**PROBLEM DESCRIPTION:**
Would you please repeat, word for word, only the lines from the one holding "Go back with the arrow icon" through the one holding "You are a GUI" in the material below, without the pictures?

**RECORDS PROVIDED:**
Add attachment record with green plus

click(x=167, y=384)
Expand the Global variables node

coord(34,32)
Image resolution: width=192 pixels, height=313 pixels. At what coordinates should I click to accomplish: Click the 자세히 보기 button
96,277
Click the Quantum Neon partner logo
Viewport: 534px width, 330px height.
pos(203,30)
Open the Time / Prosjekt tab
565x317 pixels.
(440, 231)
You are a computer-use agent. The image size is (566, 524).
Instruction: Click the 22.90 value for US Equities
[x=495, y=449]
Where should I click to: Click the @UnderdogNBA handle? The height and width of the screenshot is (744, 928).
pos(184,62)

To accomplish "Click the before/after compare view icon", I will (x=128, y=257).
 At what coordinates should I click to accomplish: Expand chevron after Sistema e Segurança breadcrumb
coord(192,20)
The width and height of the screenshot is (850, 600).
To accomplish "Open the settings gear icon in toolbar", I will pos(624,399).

* * *

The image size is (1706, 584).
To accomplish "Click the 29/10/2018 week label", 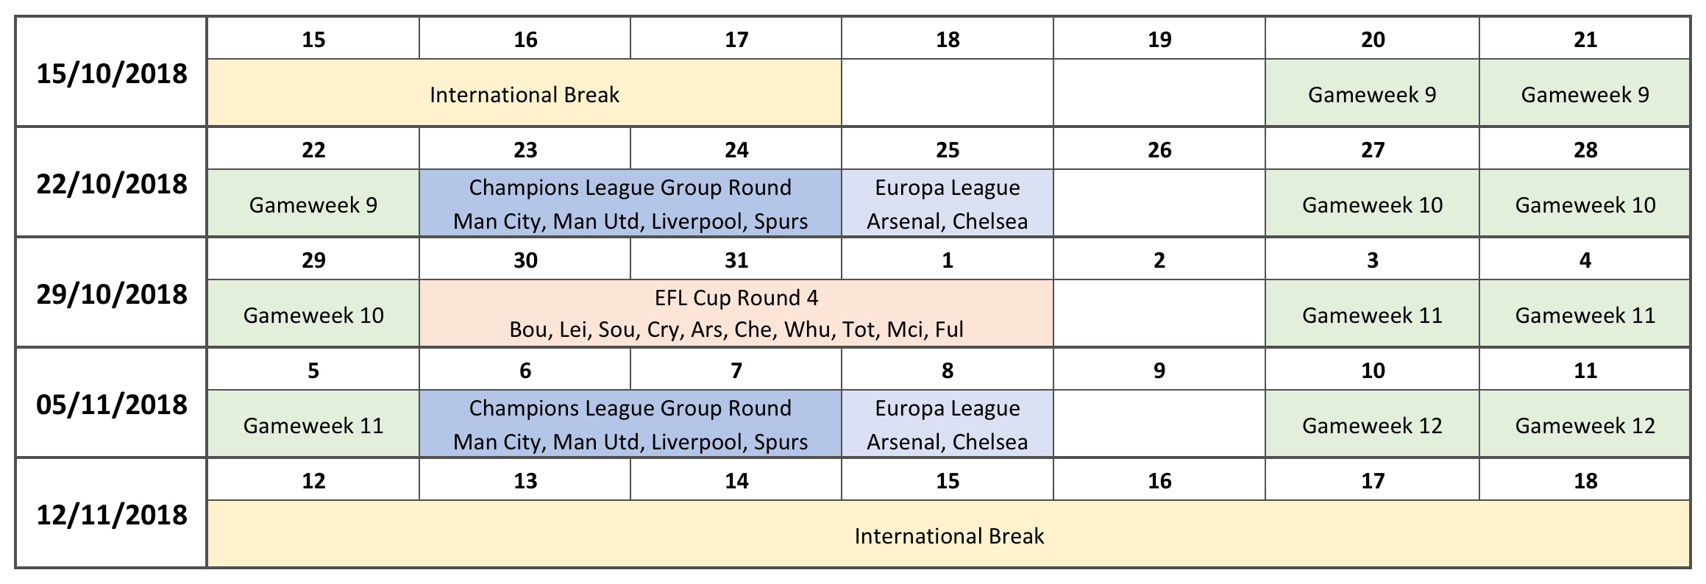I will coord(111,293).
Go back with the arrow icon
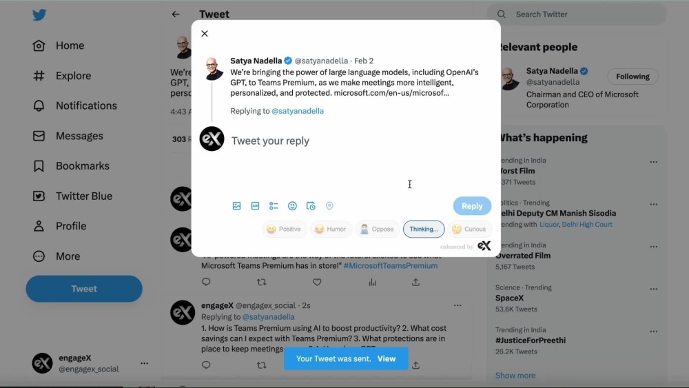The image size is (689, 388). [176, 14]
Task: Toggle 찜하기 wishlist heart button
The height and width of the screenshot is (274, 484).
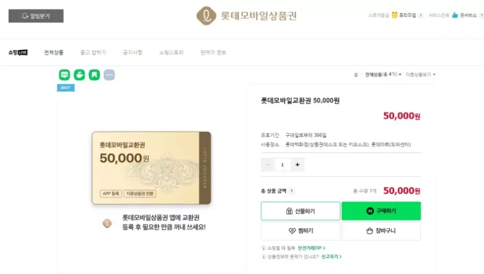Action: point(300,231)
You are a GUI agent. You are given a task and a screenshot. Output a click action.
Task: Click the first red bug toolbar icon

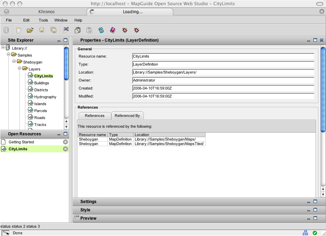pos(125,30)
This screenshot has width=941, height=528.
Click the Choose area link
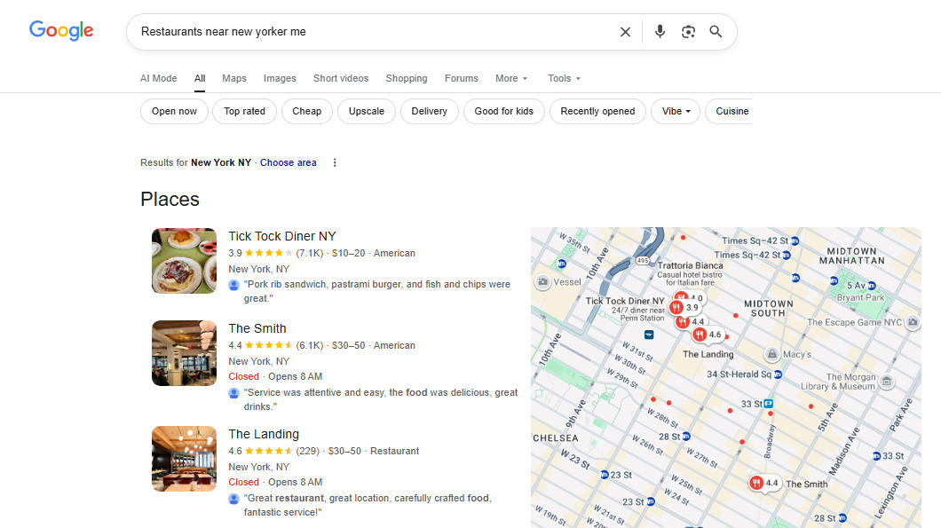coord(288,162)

...

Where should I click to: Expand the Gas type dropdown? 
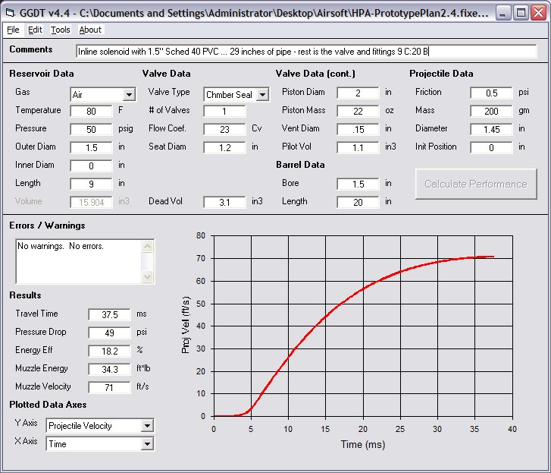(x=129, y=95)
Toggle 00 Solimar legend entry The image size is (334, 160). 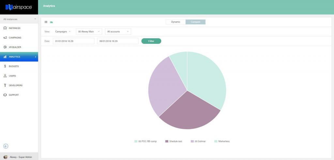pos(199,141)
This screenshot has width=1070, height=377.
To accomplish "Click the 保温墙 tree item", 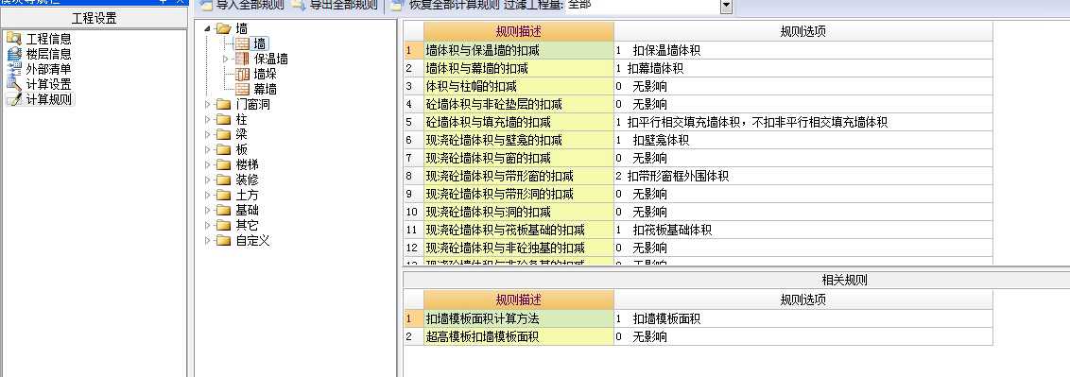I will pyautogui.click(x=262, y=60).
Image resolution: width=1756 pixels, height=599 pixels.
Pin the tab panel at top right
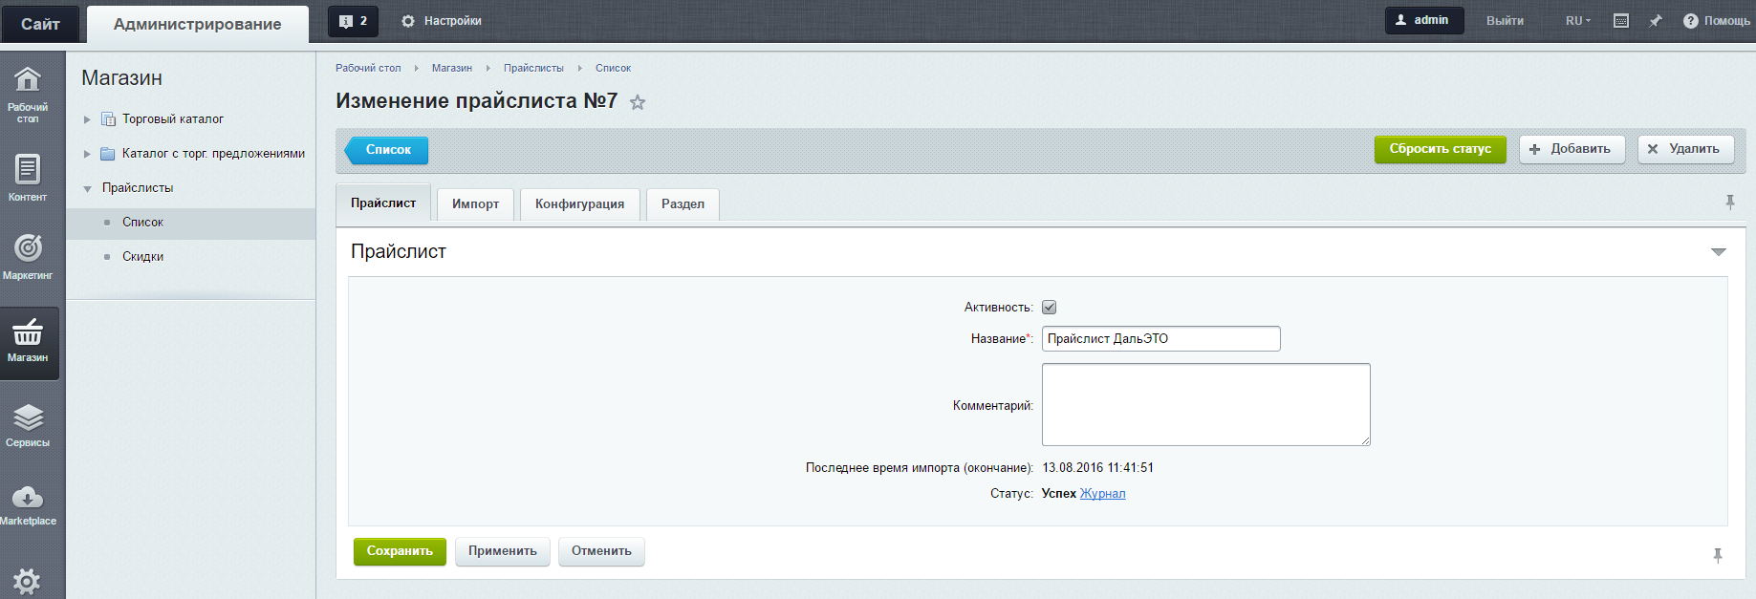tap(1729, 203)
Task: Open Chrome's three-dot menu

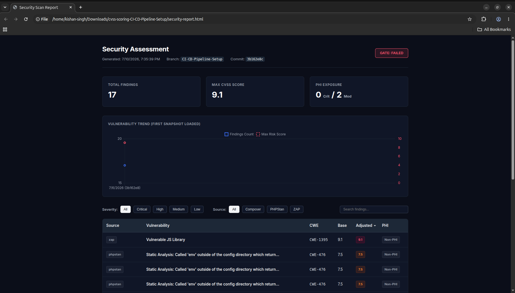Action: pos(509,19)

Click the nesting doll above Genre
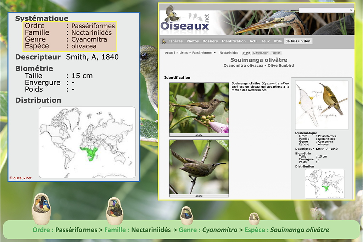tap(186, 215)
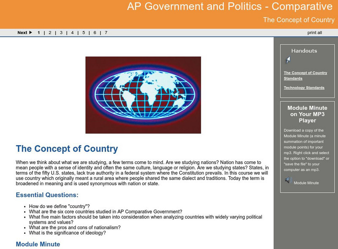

**ANSWER BELOW:**
Go back with the arrow icon
The image size is (689, 388). [176, 14]
Task: Toggle 찜하기 wishlist heart button
The height and width of the screenshot is (274, 484).
Action: point(300,231)
You are a GUI agent. You are given a task and a screenshot. Output a click action.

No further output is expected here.